16/JUL 2026
Jornalista responsável: Marcos Santos

Justiça manda remover vídeos que expõem mulher em surto psicológico nas redes sociais

Publicado em 01 de fevereiro, 2026

Decisão determina que Meta apague conteúdos em até 24 horas e impeça novas publicações. (Foto: Divulgação)

A Justiça do Amazonas determinou a retirada imediata de vídeos publicados nas redes sociais que expõem uma mulher em crise de saúde mental. A decisão liminar foi concedida após pedido de tutela cautelar urgente apresentado pela Defensoria Pública do Estado do Amazonas (DPE-AM).

A ordem judicial estabelece que a Meta, empresa responsável pelo Instagram e pelo Facebook, torne indisponível o material no prazo máximo de 24 horas. Além disso, a plataforma deverá adotar mecanismos tecnológicos para impedir o reenvio e a republicação dos mesmos arquivos por outros usuários.

A decisão foi proferida pelo juiz plantonista Mateus Guedes Rios, do Tribunal de Justiça do Amazonas (TJAM), que acolheu integralmente os argumentos apresentados pela Defensoria Pública. O magistrado também determinou medidas preventivas para evitar a continuidade da exposição da vítima.

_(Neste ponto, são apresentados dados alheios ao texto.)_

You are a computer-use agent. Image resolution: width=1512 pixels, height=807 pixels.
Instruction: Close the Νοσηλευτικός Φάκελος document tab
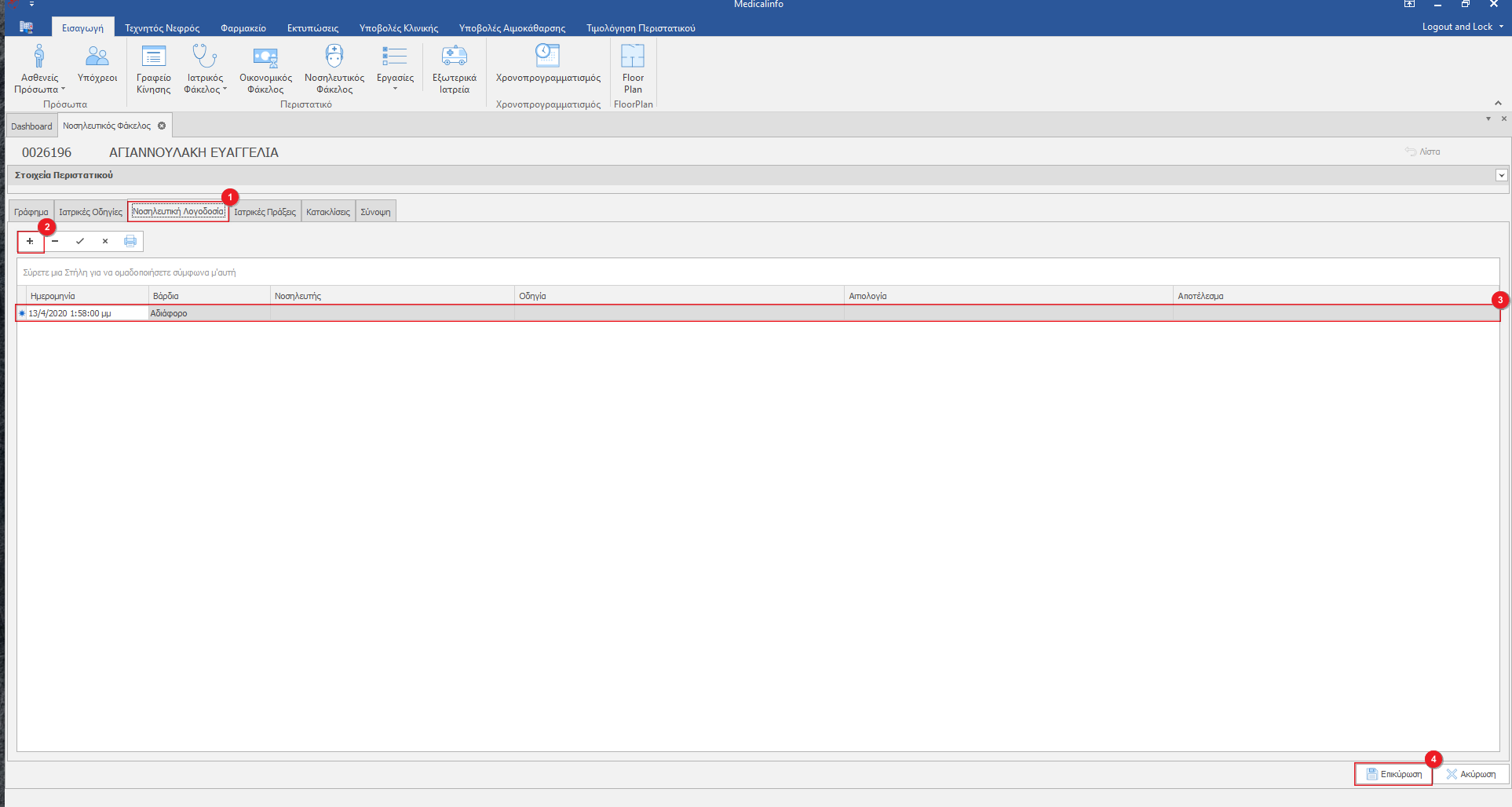coord(162,126)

O pedido judicial foi assinado pelo defensor público Arlindo Gonçalves, coordenador do Núcleo de Defesa da Saúde (Nudesa) e do Núcleo Digital da DPE-AM, e pela defensora pública Caroline Braz, responsável pelo Núcleo Especializado de Promoção e Defesa dos Direitos da Mulher (Nudem). Antes da ação, os defensores já haviam emitido recomendações formais a órgãos estaduais e entidades ligadas à comunicação para coibir a divulgação de conteúdos considerados vexatórios.

De acordo com a liminar, todos os registros audiovisuais de uma entrevista realizada na última sexta-feira (30) devem ser removidos. A Meta também deverá utilizar ferramentas automáticas para identificar e excluir cópias idênticas já publicadas, além de bloquear o envio de novos conteúdos semelhantes.

Em caso de descumprimento, a decisão prevê multa diária de R$ 5 mil, limitada ao teto de R$ 100 mil.

Direitos fundamentais violados

Na decisão, o juiz reconheceu a legitimidade da Defensoria Pública para atuar na defesa da vítima, com base no princípio do custus vulnerabilis, que assegura a proteção institucional a pessoas em situação de vulnerabilidade. O magistrado citou dispositivos da Lei Complementar nº 80/1994, que atribuem à Defensoria a defesa de grupos sociais que demandam proteção especial do Estado.

A DPE-AM sustentou que a divulgação dos vídeos violou direitos fundamentais da mulher, como imagem, intimidade, honra e dignidade. Segundo a instituição, a exposição de pessoas em crise de saúde mental não atende a qualquer interesse público e configura prática sensacionalista, agravada pela repetição do conteúdo a cada novo compartilhamento nas redes sociais.